10 thoughts on “Ultimate Guide to Pool Shock

  1. I’m on Baquacil and my pool has turned green in this hot summer weather. Which of your products can I use to shock my pool? I can not use any chlorine products.

  2. I found this helpful. I still do not know if I can use di-chlor shock instead of non chlorine shock in our above ground pool. For some reason non chlorine shock is getting hard to find anywhere around locally. We have a salt water system by the way,which is why I am asking. Thanks so much for your time.

    • Hi Teresa, yes you can use Di-Chlor shock, Cal Hypo shock, or non-chlorine shock with a salt system, which of course is a chlorine system, and produces the exact same chlorine as tablets or any chlorine shock – hypochlorous acid. The difference between Dichlor and Cal Hypo is that Dichlor is stabilized, it has a bit of cyanuric acid added, so it lasts longer in bright sun, as compared to Cal Hypo – but Dichlor (56% available) is also about 10-20% less potent, compared to Pool Shock (65% avail), or Super pool shock (73%). Non-chlor shock is a good choice for almost any shock task, with one exception, killing out of control algae blooms, where chlorine shock is better.

  3. Hello, I have the same issue. We have green water – normal alkalinity, low PH, high calcium,(doesn’t resister on Taylor Test strips over 100) and combined chlorine for a 21,000 gallon pool. As new pool owners we’ve been to 2 pool stores for advice – have shocked several times over 4 weeks most recently adding 33lbs over the past few days until (keep adding & brushing pool until we see free chlorine)

    I’m convinced the chlorine is just not working and that we’ve ruined the water and will need to drain the pool by half and start over. Is it possible to reverse if we’ve been doing it incorrectly all along?

    • Davy Merino

      Hi there, sorry for such troubles! If you are able to drain half and refill, that often makes things easier. Water is a lot cheaper than chemicals, I like to say – and for pools that haven’t been drained in years, or are not regularly diluted by rains and winterization, they can become choked with all sorts of gunk that interferes with sanitation and water balance. There is something in the water that is consuming the chlorine and creating high chloramines. It’s not the calcium level, but something organic in the water. Drain the whole pool if you can! Vinyl or fiberglass pools should not be drained fully if possible, but can be drained to within 3″ of the shallow end floor, then refilled, then 1/2 drained again if needed.

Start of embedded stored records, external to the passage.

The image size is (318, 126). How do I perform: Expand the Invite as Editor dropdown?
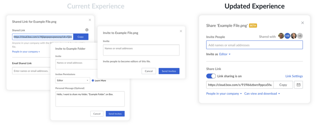[225, 54]
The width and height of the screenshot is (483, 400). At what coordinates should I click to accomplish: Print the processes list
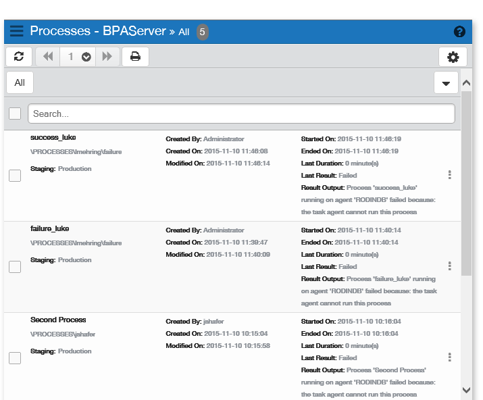tap(135, 57)
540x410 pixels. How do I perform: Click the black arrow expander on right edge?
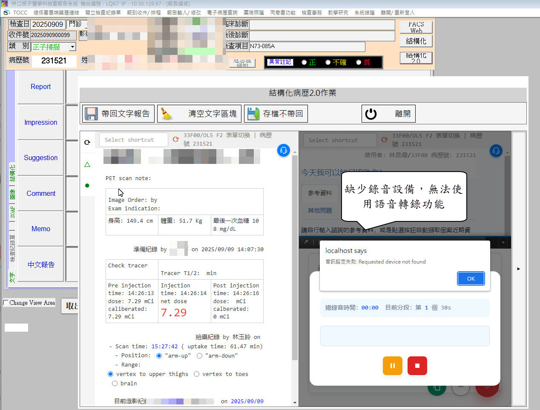tap(518, 269)
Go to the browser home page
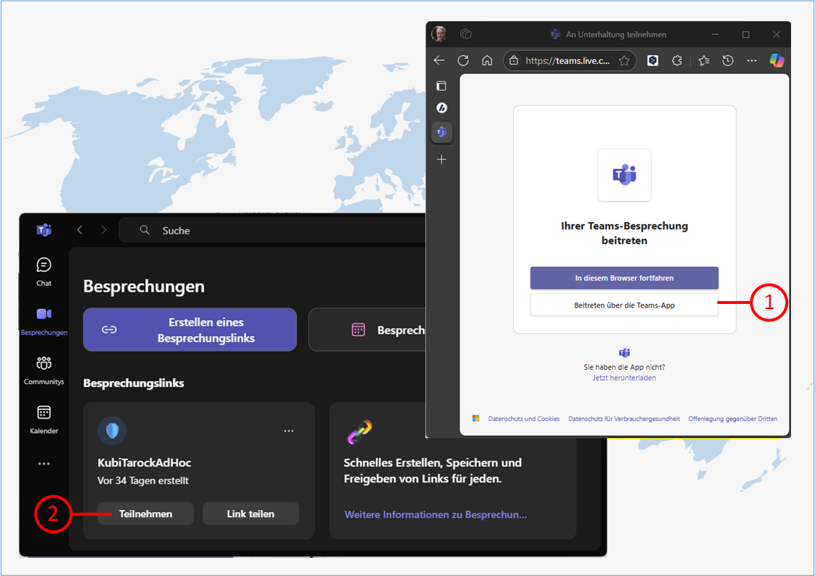 [x=487, y=61]
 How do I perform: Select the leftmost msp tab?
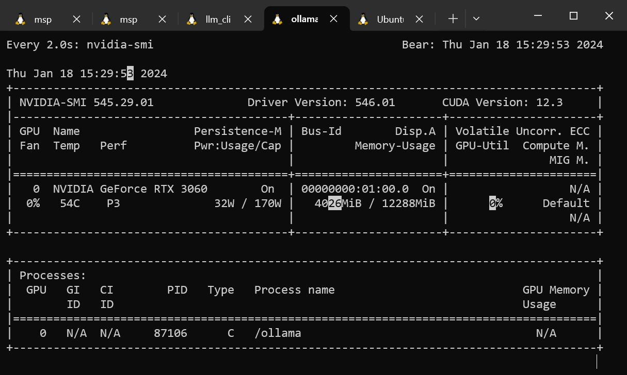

You can use a Pleatco Pre-Filter on your garden hose, if your source water is high in minerals, metals, chloramines, etc…

      • Thank you for the advice – I wish we had done this weeks ago! We have a gunite pool (safe to drain) put a pump in last night and 12hrs later about half of the water is gone. Do you think draining by 2/3 it will be enough or do we really need to drain entirely?

        • Davy Merino

          Hi – hard to tell if you need to drain it completely, but if your fill water is of good balance, 2/3 will probably do the trick.

  4. Michelle Marshlick

    Help! Our pool was green when we opened it! It is 15×24 and we had the water tested at our local pool store and we’re told to shock it and add chlorine. After no chlorine showing up, we had it tested again and we’re told to add more shock. We have now added 32 pounds of shock in 5 days and our pool is still green with no chlorine showing up. We have also been running the pump 24/7. Please any thoughts, suggestions would be greatly appreciated. Thank you.

    • Davy Merino

      Wow – that’s a lot of shock! I assume that the other water balance is good, ph, alkalinity, etc… there is something that is ‘eating’ the chlorine as fast as you can add it – you may want to have the water tested for phosphates, or maybe they did that? For levels over 300 ppb, a phosphate remover can be added, which could help. In other cases, the level of algae is just too severe for the amount of shock added. Be sure the pH is low before shocking (7.2-7.4), and add enough to reach over 30 ppm – which is normally about 4 lbs of Cal Hypo 65% shock, per 10000 gallons of pool water. Your pool, should be about 9000 gals, I think?